Впервые ли слышала Чаара такие слова? Да и в словах ли дело? В чем же? Кто и как их говорит. И когда. Теперь и здесь, перед лицом неумолимой вечности, обычные слова звучали совсем по-другому.
– Я поняла, дедушка… – прошептала Чаара.
– Ешь, милая, ешь…
Рядом пировали вороны.
И все-таки не Чаара должна была оказаться здесь – Мичил, внук Дархана. Он и в гости-то к дочке поехал с задумкой забрать с собой Мичила. Рассудил, что Чааре лучше остаться возле матери; к тому же, если поедет учиться дальше, ей предстоит готовиться к экзаменам. Но расчеты его не оправдались. На приглашение дедушки парень вытаращил изумленные глаза:
– А зачем я туда поеду?
Дед, совершенно не ждавший подобного ответа от обожаемого внучка, опешил:
– Как зачем? Погостить, посмотреть…
Чего и вовсе не ожидал – пренебрежения, просквозившего в усмешке Мичила:
– Едва ли, дед, у тебя есть что-нибудь достойное, что могло бы удивить… Гор, речек, долин – везде предостаточно!
Пораженный в самое сердце, не находя достойных слов в ответ, Дархан молча поник головою и, оскорбленный в лучших своих побуждениях, беспомощно оглаживал вздувшиеся пузырями штаны на коленях.
Заметив убитый вид «допотопного дедуни» и, видимо, сжалившись над «ископаемым предком», Мичил снизошел до объяснения в примирительном тоне:
– Понимаешь, дед, во время летних каникул я буду вкалывать в гараже. Мечтаю стать шофером! Вот если бы у тебя был личный вертолет, то можно бы смотаться на пару-тройку деньков… – хохотнул. – А так, сам понимаешь, дедунь. Ну я пошел. Чао! Ариведерчи!
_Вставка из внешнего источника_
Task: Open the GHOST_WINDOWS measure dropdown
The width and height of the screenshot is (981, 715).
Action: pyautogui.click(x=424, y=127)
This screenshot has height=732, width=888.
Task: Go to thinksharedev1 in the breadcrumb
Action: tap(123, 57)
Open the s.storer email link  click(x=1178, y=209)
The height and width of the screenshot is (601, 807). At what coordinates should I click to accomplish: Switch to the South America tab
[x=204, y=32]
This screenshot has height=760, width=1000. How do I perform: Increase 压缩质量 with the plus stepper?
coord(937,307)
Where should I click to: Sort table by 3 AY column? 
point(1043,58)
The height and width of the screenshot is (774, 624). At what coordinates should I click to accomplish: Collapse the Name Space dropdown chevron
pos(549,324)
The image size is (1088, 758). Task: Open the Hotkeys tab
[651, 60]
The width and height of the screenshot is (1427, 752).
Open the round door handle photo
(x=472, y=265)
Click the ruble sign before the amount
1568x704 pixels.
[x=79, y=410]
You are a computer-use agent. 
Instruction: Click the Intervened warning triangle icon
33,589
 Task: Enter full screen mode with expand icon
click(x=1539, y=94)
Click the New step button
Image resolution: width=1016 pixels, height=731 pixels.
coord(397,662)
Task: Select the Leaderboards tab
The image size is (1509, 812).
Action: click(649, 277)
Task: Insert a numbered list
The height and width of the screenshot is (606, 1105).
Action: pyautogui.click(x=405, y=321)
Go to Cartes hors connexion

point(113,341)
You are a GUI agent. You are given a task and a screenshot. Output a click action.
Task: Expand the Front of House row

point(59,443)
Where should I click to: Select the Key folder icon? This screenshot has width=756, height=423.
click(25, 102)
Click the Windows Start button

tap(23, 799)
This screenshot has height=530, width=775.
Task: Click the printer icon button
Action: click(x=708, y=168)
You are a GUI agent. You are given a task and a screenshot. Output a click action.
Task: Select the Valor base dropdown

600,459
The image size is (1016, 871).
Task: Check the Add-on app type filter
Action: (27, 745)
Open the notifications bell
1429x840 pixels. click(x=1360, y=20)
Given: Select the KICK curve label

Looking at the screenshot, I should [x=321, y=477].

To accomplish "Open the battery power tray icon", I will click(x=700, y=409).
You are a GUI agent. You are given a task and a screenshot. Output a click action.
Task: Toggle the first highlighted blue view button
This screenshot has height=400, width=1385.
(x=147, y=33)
Дархан, сам не свой, уязвленный и униженный, сначала не мог ничего соображать, потерял дар речи – внук поверг его в немоту. Горькие размышления посетили его позже, когда сидеть одному в пустой гулкой квартире, глазея на грязную, без единого живого деревца, улицу стало уже невмоготу. Хоть вой. «Ему бы, видишь ли, вертолет!.. Носясь по небу, кроме облаков, что он увидит? В лучшем случае – верхушки деревьев, нетающие льды на горах. Немного знают и видят шоферы, раскатывающие на быстроходных машинах по ухоженным дорогам. Чтобы узнать и полюбить землю, надо исходить ее всю пешком, вдоль и поперек, нарастить на подошвах мозоли… Ишь ты, ему вертолет подавай!»
Наверное, целую вечность думал так Дархан. То молча, то принимаясь разговаривать сам с собою. Но кому нужны были его мысли? Мичил, тот явно не нуждался – чихал он на них.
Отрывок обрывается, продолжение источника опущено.